The church likely became a parish in the 12th century, established as a noble foundation. This is suggested by the presence of a group of canons at the church and its endowment with tithings from the villages of Orłowo and Sielce, owned by the Pował family. The first mention of a parson, Jan of Wyszogród, dates to 1198, when he participated in the consecration of a church in Świecie.

The Wyszogród church served as a parish church for a vast area, providing pastoral care for the extensive territory of the Pował family's domain, later transformed into the Wyszogród castellania. This domain stretched along both banks of the Vistula and the lower Brda, from Solec Kujawski in the south to Dobrcz and Niewieścin in the north. Given the sparse settlement and demographic conditions of northern Kuyavia, the church's influence likely extended minimally to the boundaries of this domain and the later castellany. For at least a century, it was the only parish church in the region, with no other churches of similar rank between it and those in Świecie and Inowrocław. Thus, it naturally assumed pastoral care for the entire local population.

The first direct written mention of the Wyszogród parish dates to 1325. At that time, it encompassed eight localities: Jasiniec, Siernieczek, Jarużyn, Czersko Polskie, Strzelce, Włóki, Osielsko, and Żołędowo.

=== Filial church ===
Abandoned in the 15th century, the Wyszogród church stood for over 150 years on open fields near the Vistula. A 1582 parish visitation described it as deserted, ruined, and open, serving as an animal enclosure. An old cemetery and ossuary were located nearby. Despite its condition, three indulgence masses were held annually in the church by the late 16th century, though their dates are unknown. The church's decline resulted from the shift of the parish's center to Fordon.

In 1591, Fordon parishioners built a new wooden church covered with shingles, dedicated to the same saint, about 50 meters west of the stronghold. It stood empty, with masses celebrated several times a year using a portable altar. All endowments and income were transferred to the Church of St. NIcholas. A 1725 parish review described the Wyszogród church as abandoned, with a partially rotten roof and walls. Plans for its repair were never realized. Instead, 180 roof tiles were removed from its roof to support church construction in Fordon, hastening its collapse. An untended, unfenced cemetery surrounded the church in the early 18th century.

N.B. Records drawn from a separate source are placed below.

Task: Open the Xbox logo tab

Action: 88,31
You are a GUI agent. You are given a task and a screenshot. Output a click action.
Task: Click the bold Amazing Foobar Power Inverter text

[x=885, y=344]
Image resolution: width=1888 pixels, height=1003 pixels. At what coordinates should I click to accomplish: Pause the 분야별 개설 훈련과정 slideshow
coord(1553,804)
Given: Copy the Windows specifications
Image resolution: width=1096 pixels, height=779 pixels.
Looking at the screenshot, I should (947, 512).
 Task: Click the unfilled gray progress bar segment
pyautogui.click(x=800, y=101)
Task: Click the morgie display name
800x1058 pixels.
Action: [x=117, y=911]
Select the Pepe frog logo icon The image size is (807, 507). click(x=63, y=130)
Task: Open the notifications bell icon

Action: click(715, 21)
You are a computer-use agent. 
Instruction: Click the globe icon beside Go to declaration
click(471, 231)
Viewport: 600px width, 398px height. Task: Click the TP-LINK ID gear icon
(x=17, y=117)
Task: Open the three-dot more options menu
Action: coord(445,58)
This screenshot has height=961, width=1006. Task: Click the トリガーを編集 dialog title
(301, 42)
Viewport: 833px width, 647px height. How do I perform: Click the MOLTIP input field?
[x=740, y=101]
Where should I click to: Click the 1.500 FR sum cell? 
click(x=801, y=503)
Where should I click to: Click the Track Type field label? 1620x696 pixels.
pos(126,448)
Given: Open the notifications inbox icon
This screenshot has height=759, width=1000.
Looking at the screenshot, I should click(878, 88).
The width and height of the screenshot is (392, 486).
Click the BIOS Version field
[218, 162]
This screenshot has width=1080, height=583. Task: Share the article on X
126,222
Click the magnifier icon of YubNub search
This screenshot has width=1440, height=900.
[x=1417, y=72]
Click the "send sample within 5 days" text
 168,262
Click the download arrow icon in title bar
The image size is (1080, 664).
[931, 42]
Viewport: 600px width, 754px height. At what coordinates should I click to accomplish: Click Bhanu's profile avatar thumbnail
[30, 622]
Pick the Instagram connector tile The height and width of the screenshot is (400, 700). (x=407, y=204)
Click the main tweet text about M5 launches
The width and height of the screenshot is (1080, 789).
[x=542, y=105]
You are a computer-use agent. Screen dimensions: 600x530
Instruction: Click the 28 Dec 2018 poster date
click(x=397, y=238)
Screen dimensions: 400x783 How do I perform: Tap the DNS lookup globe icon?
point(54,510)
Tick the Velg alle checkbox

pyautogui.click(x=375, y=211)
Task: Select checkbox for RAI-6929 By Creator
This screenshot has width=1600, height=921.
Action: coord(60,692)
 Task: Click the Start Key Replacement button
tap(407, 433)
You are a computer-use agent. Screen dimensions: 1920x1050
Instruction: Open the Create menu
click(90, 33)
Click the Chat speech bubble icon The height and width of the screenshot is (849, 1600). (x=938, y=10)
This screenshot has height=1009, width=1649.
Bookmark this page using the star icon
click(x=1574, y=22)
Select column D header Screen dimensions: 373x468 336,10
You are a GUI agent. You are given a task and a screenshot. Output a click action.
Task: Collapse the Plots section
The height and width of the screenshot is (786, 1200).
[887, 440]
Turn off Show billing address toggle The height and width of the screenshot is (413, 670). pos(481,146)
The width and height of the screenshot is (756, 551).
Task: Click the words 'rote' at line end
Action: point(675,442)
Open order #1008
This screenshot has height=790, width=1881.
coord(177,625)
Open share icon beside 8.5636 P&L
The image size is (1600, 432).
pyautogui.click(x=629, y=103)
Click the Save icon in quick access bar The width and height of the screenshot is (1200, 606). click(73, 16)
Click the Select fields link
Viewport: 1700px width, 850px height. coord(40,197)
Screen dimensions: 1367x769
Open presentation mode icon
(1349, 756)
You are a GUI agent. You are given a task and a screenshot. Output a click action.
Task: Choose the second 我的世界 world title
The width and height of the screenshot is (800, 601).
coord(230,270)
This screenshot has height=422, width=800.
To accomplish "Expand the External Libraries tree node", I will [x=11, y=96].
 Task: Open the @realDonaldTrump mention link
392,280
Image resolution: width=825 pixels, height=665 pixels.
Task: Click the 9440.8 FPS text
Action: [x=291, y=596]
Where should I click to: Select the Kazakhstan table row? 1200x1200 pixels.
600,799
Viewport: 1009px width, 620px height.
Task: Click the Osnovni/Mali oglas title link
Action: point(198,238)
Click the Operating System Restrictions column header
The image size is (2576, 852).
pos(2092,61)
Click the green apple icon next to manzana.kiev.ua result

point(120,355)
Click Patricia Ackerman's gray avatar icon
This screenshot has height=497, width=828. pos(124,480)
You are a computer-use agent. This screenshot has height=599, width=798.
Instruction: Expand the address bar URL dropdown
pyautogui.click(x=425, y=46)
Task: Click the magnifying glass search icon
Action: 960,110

The final mention of the church comes from a 1763 visitation, which described it as unusable and in ruins. Several graves and a partially wooden ossuary remained, but no burials had occurred there by the time of the visitation. Remnants of the church persisted into the 19th century.

The absence of archaeological studies, written records, maps, or iconographic sources prevents a precise reconstruction of the church's architecture. It is known that the three successive church buildings – erected in the 12th century, 1349, and 1591 – were wooden and modest in size.